[Directions for this task]:
On how many lines of the data below does the word "checkbox" appear? Reply with the number only.

[Information]:
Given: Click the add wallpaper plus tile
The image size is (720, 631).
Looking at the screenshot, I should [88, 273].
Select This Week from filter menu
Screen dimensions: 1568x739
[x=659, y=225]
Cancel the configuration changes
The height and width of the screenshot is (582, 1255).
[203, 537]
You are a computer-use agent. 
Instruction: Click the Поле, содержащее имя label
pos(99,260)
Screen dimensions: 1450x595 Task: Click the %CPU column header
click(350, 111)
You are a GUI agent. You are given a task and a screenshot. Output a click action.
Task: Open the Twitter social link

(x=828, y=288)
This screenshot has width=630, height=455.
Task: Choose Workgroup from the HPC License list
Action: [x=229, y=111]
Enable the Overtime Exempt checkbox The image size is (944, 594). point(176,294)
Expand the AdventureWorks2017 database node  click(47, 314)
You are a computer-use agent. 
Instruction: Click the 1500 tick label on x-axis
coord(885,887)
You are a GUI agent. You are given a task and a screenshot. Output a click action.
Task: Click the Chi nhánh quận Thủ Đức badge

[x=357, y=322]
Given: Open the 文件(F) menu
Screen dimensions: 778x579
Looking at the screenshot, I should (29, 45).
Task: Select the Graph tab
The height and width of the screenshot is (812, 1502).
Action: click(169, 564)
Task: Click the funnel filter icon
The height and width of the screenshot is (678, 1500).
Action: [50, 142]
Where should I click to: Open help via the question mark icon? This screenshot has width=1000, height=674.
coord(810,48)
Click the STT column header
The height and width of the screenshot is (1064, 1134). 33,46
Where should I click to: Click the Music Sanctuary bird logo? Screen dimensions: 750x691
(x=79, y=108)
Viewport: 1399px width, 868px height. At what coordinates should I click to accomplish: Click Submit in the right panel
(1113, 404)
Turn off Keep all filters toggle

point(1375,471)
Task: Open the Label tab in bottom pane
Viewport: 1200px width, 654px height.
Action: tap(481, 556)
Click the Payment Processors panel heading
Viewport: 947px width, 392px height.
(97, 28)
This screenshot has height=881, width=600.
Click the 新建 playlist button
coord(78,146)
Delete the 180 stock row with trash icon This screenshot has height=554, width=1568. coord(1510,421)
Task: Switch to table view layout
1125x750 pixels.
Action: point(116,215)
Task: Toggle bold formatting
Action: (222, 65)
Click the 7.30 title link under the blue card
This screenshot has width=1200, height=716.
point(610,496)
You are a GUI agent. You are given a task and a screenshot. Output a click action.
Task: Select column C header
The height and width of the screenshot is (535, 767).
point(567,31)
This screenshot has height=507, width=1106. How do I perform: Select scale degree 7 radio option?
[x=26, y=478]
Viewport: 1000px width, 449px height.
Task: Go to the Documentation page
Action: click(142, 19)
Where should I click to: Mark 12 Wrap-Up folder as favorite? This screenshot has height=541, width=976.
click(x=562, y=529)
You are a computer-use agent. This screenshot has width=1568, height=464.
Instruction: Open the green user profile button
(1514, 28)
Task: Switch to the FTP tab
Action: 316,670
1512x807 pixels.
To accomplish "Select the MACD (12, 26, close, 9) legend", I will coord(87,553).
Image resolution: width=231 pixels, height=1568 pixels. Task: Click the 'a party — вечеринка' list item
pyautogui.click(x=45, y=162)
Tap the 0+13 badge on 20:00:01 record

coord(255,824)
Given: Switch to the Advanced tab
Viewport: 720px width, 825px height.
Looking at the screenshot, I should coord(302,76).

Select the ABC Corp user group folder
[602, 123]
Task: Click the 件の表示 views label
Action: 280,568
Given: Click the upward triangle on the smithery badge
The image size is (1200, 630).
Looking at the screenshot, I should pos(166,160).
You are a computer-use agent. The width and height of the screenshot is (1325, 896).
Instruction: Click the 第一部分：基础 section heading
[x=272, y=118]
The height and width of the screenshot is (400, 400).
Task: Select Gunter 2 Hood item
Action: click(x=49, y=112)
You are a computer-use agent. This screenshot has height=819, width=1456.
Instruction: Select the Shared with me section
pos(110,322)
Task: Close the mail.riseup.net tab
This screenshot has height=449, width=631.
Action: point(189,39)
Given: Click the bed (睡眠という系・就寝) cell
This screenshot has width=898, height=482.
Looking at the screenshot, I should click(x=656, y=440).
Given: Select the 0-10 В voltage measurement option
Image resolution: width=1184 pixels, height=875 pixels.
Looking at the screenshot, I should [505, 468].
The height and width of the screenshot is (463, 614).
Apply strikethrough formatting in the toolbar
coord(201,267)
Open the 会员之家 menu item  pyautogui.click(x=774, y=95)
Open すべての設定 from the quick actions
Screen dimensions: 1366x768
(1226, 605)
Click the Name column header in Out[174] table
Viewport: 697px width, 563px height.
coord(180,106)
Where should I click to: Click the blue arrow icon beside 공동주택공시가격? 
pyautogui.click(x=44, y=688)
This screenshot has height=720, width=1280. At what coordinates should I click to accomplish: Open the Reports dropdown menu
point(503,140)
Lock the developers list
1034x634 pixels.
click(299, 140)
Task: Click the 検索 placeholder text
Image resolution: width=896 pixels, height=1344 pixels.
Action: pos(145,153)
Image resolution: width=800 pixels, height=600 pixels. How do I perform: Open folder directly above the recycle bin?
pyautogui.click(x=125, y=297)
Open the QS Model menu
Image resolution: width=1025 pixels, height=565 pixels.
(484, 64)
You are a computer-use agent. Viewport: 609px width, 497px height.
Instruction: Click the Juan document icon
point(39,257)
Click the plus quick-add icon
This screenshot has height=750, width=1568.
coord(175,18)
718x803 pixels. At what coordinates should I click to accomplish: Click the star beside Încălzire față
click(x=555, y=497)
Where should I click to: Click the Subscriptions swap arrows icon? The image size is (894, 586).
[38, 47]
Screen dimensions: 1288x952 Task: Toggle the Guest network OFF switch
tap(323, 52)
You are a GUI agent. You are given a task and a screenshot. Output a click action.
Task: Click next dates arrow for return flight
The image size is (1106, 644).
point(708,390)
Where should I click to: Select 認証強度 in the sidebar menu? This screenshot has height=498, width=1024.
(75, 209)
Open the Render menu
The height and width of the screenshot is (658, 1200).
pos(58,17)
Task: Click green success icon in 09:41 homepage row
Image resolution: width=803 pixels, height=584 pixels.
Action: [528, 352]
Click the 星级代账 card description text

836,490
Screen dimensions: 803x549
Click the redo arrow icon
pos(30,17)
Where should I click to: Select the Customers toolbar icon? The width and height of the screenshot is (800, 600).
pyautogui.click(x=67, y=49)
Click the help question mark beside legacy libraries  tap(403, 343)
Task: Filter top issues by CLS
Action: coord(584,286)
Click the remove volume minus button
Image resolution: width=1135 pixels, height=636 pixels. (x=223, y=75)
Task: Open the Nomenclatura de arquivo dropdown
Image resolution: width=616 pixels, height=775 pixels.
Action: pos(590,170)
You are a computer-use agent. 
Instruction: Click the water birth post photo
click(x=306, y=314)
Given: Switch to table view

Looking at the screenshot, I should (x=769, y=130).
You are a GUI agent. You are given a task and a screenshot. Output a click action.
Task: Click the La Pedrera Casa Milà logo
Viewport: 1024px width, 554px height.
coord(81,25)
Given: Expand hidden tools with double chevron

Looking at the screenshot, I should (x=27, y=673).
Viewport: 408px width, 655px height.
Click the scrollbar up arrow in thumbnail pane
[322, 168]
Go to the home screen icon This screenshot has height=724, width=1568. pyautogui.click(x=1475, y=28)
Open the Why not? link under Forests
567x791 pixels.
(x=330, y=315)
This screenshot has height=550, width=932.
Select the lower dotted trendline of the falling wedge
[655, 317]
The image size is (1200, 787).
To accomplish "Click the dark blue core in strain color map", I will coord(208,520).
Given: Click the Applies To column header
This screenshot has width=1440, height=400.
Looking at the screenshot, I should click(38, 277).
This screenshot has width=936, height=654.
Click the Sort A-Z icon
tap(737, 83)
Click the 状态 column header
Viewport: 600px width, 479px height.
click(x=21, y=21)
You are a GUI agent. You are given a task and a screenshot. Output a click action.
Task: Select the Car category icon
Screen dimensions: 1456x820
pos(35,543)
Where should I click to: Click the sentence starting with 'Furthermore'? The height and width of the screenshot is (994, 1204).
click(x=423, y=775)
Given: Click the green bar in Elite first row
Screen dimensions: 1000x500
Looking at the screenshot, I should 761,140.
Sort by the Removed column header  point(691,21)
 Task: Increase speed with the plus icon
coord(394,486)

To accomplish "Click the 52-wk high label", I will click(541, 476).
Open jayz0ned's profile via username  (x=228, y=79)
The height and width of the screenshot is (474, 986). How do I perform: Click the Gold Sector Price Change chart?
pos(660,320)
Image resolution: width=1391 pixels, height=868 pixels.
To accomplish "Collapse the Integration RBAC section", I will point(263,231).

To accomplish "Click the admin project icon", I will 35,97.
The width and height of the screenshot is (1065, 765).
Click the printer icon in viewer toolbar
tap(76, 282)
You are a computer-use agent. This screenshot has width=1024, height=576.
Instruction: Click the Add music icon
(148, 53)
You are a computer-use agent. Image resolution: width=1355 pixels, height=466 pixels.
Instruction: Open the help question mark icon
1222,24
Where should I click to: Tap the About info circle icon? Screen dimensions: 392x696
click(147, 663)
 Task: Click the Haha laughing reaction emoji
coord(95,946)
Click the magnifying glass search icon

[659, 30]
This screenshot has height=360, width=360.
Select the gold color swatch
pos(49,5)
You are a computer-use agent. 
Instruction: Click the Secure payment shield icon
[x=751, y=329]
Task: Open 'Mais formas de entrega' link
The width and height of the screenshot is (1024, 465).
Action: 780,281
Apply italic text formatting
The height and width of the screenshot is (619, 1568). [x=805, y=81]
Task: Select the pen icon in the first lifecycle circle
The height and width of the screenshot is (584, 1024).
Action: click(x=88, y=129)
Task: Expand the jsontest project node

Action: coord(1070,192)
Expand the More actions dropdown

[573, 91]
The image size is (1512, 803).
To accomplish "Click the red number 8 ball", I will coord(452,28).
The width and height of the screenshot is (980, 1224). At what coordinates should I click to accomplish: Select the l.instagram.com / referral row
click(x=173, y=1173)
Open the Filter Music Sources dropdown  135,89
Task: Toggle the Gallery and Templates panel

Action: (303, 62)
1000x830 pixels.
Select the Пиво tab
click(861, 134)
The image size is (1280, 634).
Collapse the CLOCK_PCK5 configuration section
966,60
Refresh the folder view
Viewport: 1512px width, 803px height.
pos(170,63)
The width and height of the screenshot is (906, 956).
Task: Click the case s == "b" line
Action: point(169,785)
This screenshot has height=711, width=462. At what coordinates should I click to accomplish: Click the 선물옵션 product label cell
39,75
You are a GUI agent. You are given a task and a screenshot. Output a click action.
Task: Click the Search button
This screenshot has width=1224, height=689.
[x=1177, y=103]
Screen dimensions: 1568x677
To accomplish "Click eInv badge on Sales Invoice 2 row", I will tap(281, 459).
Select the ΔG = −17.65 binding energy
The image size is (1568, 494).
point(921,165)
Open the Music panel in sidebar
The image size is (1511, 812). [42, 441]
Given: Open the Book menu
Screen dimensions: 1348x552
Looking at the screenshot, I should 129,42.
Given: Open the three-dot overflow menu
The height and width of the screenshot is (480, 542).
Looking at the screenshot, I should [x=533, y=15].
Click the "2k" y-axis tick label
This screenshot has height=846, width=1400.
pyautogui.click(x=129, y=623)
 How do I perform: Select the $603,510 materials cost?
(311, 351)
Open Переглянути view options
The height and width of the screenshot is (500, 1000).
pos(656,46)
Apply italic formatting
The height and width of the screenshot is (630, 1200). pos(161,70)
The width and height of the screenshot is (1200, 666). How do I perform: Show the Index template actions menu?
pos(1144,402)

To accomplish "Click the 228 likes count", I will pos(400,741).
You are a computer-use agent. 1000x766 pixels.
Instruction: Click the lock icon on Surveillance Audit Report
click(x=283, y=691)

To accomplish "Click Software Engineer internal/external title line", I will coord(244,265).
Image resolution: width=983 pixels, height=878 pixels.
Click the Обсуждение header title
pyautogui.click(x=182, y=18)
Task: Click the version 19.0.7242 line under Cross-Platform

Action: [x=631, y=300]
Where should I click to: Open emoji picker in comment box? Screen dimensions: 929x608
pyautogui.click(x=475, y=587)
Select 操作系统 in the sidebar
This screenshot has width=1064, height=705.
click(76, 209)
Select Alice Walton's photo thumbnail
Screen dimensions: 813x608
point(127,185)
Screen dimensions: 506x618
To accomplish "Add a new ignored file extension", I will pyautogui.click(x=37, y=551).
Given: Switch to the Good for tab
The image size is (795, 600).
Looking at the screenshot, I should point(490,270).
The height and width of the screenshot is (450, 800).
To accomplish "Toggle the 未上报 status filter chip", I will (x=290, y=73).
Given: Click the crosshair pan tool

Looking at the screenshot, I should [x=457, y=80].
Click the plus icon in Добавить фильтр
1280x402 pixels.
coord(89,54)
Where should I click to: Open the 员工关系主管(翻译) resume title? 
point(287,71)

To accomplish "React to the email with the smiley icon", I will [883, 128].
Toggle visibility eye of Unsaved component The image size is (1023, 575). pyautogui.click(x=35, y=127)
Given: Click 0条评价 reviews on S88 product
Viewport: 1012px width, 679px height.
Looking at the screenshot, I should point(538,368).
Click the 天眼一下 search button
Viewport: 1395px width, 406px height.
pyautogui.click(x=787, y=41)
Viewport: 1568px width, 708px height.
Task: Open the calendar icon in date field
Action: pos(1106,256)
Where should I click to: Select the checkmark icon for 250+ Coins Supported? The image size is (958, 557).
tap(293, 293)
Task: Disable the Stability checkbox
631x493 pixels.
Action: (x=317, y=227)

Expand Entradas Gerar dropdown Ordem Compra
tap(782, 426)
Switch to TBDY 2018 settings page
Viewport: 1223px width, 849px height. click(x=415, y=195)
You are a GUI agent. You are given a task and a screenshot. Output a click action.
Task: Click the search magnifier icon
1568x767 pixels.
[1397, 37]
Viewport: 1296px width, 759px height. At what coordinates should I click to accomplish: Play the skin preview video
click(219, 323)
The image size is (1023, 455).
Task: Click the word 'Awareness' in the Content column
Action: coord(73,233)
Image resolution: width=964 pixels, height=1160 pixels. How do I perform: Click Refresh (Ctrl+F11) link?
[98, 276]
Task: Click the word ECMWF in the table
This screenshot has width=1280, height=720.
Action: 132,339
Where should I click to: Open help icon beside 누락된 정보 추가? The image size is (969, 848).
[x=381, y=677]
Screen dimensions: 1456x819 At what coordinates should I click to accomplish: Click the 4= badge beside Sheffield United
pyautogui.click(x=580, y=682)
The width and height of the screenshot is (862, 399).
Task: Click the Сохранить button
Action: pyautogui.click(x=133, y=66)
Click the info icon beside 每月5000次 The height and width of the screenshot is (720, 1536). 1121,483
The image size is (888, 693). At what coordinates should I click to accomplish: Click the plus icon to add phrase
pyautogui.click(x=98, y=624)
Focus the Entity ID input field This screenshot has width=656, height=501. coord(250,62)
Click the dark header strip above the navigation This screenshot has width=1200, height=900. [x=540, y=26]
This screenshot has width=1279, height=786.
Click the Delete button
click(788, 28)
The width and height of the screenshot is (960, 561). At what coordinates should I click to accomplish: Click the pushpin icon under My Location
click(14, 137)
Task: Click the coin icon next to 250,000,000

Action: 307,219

[Task solution]:
2